- Task goal: Retype the data below, starting at the first line and ending at the line that contains "Action: point(208,160)", with both ends included.

=====

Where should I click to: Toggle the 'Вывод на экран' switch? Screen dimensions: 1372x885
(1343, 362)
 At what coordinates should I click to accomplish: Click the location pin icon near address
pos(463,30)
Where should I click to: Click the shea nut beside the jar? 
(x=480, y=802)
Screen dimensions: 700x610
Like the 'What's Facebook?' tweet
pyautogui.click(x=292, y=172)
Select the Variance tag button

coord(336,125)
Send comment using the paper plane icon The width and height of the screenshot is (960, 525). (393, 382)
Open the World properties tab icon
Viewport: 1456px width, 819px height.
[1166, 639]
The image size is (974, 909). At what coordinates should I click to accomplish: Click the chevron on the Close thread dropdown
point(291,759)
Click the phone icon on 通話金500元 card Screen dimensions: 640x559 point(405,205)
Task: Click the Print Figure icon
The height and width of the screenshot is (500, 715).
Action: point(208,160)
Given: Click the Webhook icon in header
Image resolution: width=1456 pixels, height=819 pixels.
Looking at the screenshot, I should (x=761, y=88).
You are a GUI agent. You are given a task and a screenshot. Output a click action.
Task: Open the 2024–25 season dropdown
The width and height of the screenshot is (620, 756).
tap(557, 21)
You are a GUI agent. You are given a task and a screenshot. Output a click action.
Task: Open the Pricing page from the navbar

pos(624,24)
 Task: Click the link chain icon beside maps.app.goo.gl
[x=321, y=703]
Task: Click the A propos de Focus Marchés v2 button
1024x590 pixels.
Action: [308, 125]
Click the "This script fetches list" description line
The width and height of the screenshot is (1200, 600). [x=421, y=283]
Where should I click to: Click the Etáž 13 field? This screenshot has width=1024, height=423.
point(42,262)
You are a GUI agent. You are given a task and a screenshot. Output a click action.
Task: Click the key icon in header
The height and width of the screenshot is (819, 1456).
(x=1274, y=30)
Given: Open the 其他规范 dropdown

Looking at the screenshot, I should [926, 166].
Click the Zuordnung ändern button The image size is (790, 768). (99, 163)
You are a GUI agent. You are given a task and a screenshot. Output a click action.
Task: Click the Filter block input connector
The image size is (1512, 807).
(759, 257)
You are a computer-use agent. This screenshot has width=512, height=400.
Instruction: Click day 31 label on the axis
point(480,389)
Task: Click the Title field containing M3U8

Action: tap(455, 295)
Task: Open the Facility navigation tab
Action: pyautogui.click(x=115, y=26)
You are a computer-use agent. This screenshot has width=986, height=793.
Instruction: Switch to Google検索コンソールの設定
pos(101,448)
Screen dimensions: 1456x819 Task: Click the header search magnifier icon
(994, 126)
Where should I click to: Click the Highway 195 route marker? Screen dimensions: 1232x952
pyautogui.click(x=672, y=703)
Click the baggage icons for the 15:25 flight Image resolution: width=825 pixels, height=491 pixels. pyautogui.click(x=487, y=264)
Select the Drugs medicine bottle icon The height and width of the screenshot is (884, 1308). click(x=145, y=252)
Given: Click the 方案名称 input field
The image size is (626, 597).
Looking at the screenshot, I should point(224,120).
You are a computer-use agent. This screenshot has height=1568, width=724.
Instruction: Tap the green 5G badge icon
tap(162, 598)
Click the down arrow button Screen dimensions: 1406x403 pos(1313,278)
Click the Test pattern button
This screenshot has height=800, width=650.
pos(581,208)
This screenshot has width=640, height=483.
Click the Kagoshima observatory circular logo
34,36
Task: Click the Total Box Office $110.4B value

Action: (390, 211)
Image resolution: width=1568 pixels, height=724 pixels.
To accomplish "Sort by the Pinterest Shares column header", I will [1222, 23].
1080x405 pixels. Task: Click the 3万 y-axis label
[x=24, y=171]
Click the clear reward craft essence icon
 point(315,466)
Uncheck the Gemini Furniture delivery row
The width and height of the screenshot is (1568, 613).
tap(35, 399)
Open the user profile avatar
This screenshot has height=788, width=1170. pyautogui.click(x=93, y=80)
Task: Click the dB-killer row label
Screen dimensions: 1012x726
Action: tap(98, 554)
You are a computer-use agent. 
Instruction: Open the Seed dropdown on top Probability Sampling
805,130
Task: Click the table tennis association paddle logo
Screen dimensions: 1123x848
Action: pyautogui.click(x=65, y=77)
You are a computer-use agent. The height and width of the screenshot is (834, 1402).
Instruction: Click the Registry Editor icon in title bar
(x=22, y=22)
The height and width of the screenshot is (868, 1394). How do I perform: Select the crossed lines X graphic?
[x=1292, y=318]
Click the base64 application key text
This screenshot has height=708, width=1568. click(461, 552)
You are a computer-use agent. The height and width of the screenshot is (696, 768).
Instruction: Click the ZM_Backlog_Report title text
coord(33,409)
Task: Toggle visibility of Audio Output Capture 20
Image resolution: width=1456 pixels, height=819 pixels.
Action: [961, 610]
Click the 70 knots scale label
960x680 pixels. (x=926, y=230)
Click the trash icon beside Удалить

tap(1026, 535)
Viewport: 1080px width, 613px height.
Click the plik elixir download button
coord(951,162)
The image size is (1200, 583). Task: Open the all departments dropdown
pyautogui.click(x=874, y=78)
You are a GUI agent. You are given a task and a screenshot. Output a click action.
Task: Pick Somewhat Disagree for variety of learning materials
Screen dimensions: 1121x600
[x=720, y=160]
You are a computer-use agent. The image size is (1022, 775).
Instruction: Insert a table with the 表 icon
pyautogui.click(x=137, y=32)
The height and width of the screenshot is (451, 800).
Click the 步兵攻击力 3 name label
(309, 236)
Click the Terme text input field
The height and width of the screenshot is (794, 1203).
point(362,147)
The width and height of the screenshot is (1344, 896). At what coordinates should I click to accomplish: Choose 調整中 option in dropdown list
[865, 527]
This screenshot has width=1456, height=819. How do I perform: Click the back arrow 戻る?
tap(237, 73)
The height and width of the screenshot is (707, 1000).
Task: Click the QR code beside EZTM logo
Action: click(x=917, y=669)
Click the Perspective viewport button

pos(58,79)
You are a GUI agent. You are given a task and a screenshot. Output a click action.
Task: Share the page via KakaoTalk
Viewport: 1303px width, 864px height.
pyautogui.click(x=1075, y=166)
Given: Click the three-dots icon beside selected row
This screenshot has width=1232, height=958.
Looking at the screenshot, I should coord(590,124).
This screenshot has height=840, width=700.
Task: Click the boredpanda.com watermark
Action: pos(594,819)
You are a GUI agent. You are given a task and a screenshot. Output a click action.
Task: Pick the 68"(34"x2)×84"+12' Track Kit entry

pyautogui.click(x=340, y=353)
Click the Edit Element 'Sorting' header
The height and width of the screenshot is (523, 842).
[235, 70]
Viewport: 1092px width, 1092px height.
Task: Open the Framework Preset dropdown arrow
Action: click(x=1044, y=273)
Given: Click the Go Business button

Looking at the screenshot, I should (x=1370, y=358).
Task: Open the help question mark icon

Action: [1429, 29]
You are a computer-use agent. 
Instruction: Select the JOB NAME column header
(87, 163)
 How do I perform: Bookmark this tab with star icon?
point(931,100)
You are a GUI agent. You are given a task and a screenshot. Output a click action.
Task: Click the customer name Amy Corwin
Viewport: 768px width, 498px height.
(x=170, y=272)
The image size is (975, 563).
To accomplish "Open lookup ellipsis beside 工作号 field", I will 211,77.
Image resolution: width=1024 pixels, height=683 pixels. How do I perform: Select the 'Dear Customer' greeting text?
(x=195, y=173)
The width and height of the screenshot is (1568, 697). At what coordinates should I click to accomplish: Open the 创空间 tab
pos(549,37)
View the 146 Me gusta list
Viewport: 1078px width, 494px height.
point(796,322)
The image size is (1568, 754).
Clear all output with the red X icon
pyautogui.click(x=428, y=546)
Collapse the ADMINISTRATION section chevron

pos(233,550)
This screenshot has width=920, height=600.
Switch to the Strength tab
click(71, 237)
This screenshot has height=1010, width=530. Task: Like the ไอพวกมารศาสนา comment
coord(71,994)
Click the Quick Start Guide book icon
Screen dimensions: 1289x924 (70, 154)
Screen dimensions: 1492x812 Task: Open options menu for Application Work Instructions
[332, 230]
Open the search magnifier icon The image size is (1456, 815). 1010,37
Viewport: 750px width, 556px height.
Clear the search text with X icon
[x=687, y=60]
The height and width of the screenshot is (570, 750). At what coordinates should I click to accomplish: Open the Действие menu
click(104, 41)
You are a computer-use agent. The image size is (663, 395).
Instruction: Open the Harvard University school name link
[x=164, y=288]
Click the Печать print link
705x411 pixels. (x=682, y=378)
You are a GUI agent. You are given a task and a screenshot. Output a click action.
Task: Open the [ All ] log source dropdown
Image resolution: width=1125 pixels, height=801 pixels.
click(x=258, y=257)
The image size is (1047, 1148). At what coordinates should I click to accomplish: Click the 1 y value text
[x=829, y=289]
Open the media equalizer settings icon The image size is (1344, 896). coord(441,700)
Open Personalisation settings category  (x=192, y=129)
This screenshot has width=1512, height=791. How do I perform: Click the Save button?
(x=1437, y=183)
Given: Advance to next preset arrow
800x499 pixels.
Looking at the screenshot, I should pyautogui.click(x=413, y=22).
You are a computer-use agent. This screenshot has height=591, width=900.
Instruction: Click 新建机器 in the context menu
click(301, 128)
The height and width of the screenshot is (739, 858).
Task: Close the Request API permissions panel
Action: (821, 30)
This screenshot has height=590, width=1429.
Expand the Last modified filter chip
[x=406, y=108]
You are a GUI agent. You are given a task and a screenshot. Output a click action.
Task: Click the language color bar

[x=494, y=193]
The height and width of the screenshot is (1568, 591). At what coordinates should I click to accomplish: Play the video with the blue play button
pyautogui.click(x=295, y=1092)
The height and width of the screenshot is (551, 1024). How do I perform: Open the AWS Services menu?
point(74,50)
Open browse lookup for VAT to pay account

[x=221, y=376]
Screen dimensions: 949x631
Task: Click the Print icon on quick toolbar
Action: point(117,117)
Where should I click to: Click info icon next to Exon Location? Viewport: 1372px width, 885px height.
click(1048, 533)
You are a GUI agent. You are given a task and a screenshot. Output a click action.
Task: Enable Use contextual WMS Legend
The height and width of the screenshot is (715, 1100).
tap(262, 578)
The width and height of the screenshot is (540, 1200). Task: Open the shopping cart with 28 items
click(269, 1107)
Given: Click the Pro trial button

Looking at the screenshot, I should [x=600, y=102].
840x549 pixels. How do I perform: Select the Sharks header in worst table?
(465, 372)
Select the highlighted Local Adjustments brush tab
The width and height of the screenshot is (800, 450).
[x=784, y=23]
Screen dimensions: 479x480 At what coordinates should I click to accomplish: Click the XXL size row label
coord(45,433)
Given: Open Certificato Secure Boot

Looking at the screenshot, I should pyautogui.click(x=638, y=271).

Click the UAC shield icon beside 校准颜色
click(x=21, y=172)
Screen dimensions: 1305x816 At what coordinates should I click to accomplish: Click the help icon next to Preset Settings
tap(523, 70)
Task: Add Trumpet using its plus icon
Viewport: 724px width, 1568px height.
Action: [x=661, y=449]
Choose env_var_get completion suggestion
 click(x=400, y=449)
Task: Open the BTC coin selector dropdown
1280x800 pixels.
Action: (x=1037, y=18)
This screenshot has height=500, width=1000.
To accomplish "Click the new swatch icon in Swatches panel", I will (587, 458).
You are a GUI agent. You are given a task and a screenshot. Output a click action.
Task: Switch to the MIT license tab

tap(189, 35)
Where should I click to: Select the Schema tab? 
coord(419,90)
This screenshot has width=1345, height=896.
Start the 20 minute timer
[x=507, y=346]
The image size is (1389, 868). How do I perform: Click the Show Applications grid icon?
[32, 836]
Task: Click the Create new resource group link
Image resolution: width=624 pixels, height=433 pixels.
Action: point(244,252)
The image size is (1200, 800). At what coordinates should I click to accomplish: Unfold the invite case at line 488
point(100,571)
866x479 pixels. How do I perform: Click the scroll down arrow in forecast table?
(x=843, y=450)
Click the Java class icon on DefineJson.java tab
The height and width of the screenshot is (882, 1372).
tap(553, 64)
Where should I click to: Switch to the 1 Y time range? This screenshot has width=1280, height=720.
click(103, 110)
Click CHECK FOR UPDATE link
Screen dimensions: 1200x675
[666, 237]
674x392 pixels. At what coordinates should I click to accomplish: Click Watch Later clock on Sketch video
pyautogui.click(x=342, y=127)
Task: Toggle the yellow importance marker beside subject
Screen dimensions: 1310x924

=====

- Expected answer:
Where should I click to: Toggle the 'Вывод на экран' switch? Screen dimensions: 1372x885
(1343, 362)
 At what coordinates should I click to accomplish: Click the location pin icon near address
pos(463,30)
Where should I click to: Click the shea nut beside the jar? 
(x=480, y=802)
Screen dimensions: 700x610
Like the 'What's Facebook?' tweet
pyautogui.click(x=292, y=172)
Select the Variance tag button

coord(336,125)
Send comment using the paper plane icon The width and height of the screenshot is (960, 525). (393, 382)
Open the World properties tab icon
Viewport: 1456px width, 819px height.
[1166, 639]
The image size is (974, 909). At what coordinates should I click to accomplish: Click the chevron on the Close thread dropdown
point(291,759)
Click the phone icon on 通話金500元 card Screen dimensions: 640x559 point(405,205)
Task: Click the Print Figure icon
The height and width of the screenshot is (500, 715).
Action: point(208,160)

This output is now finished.